Action item
Take the line with "1296x631 pixels." as the first and the last line of the data as the end. Write out both and every line between exactly, except pictures.

Listed records
--------

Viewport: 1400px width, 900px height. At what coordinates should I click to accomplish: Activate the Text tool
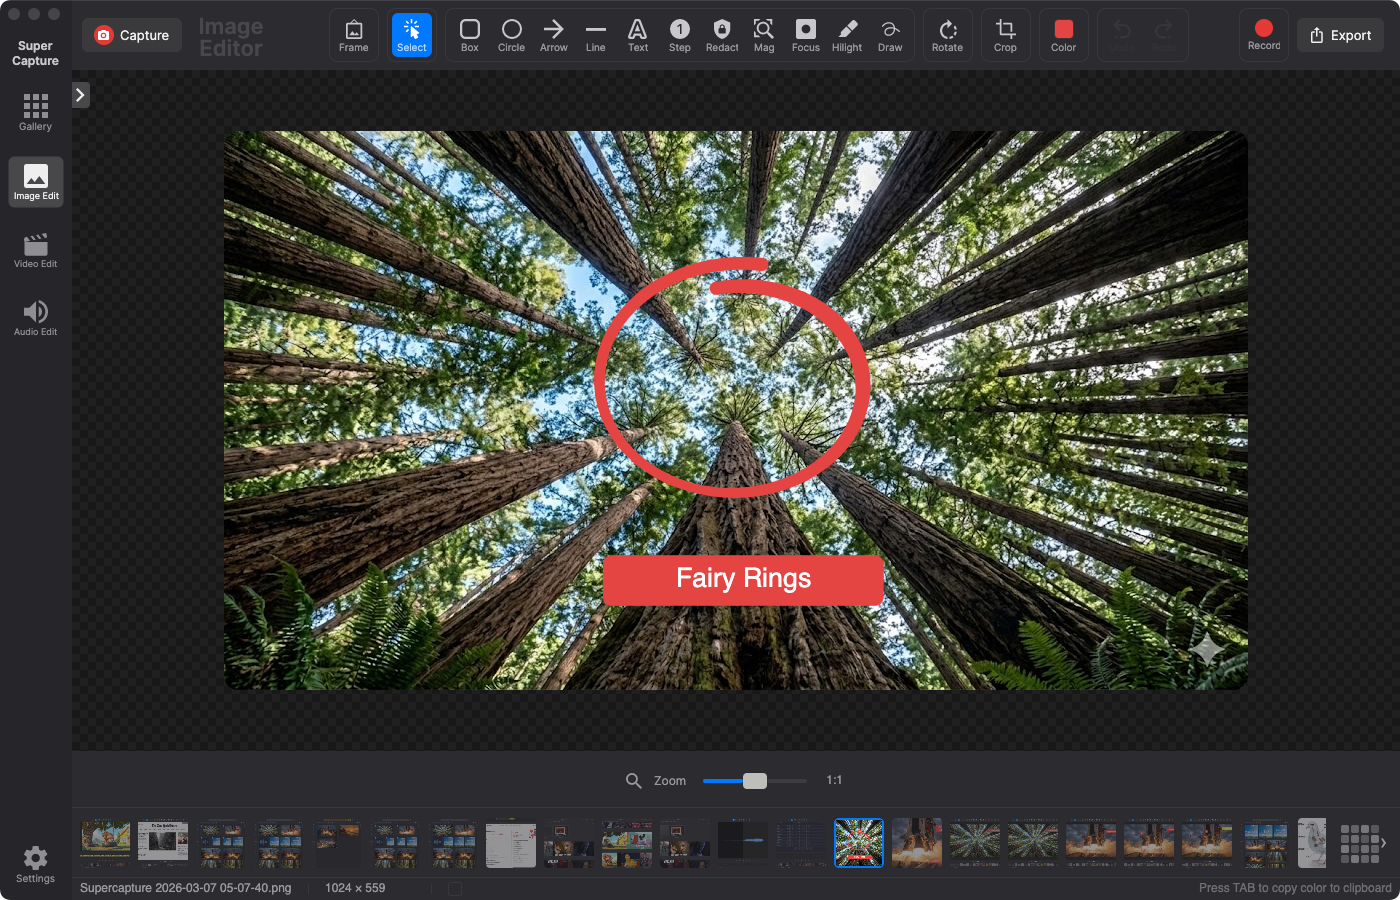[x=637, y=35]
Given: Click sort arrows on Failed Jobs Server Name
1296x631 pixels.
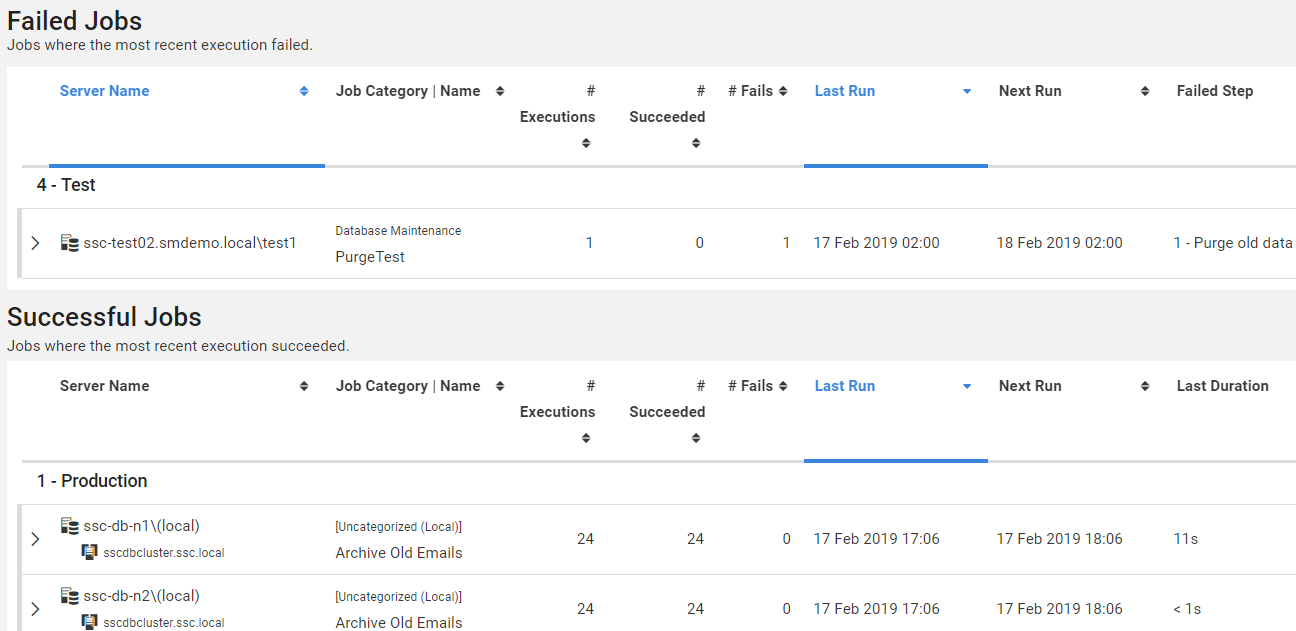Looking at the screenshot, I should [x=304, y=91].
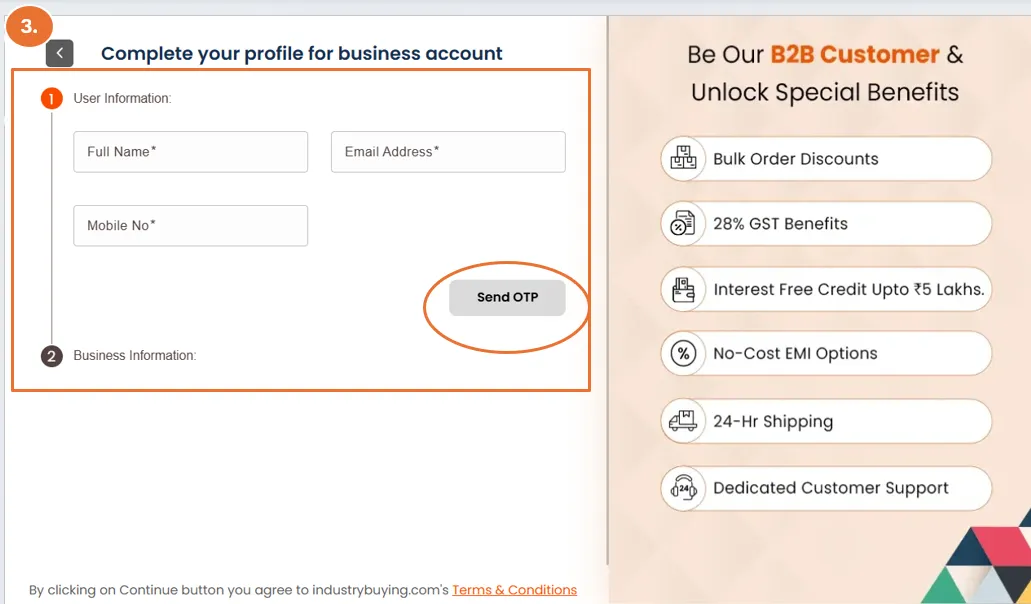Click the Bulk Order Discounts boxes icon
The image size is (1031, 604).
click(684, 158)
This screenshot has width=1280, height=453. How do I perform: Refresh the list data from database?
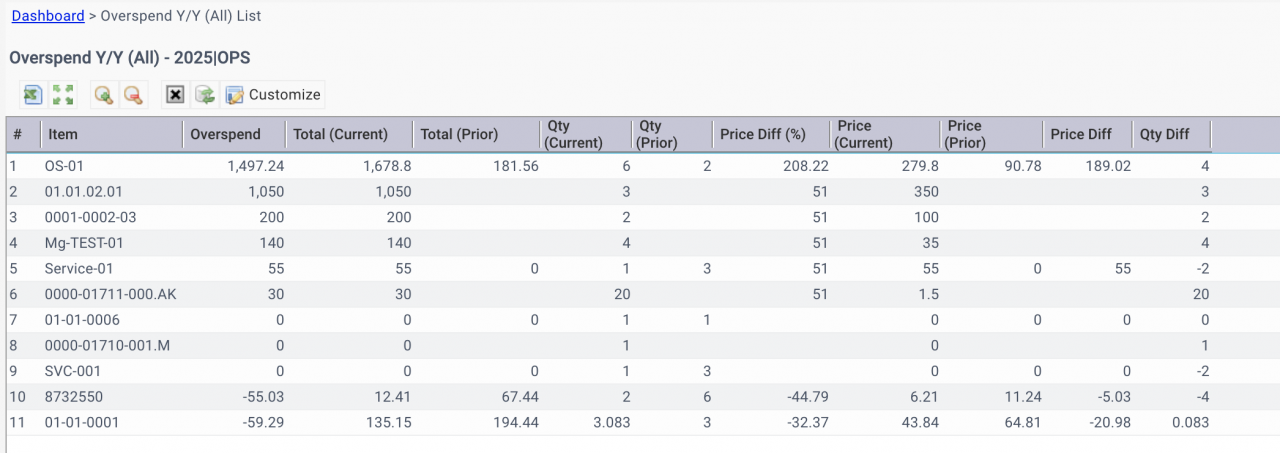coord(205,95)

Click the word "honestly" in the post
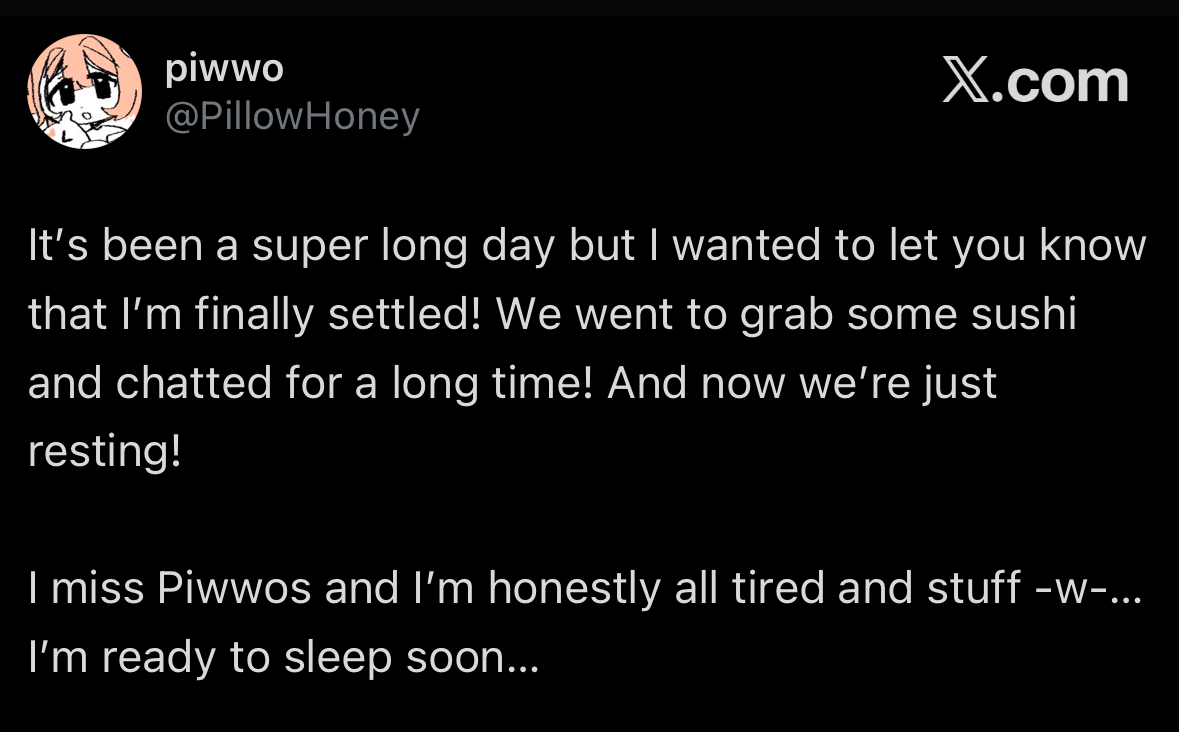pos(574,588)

--------

Task result
1296x631 pixels.
Looking at the screenshot, I should [x=304, y=91].
Click the Bulk Order Discounts boxes icon
The image size is (1031, 604).
click(684, 158)
This screenshot has width=1280, height=453. How do I perform: Refresh the list data from database?
coord(205,95)

Click the word "honestly" in the post
pos(574,588)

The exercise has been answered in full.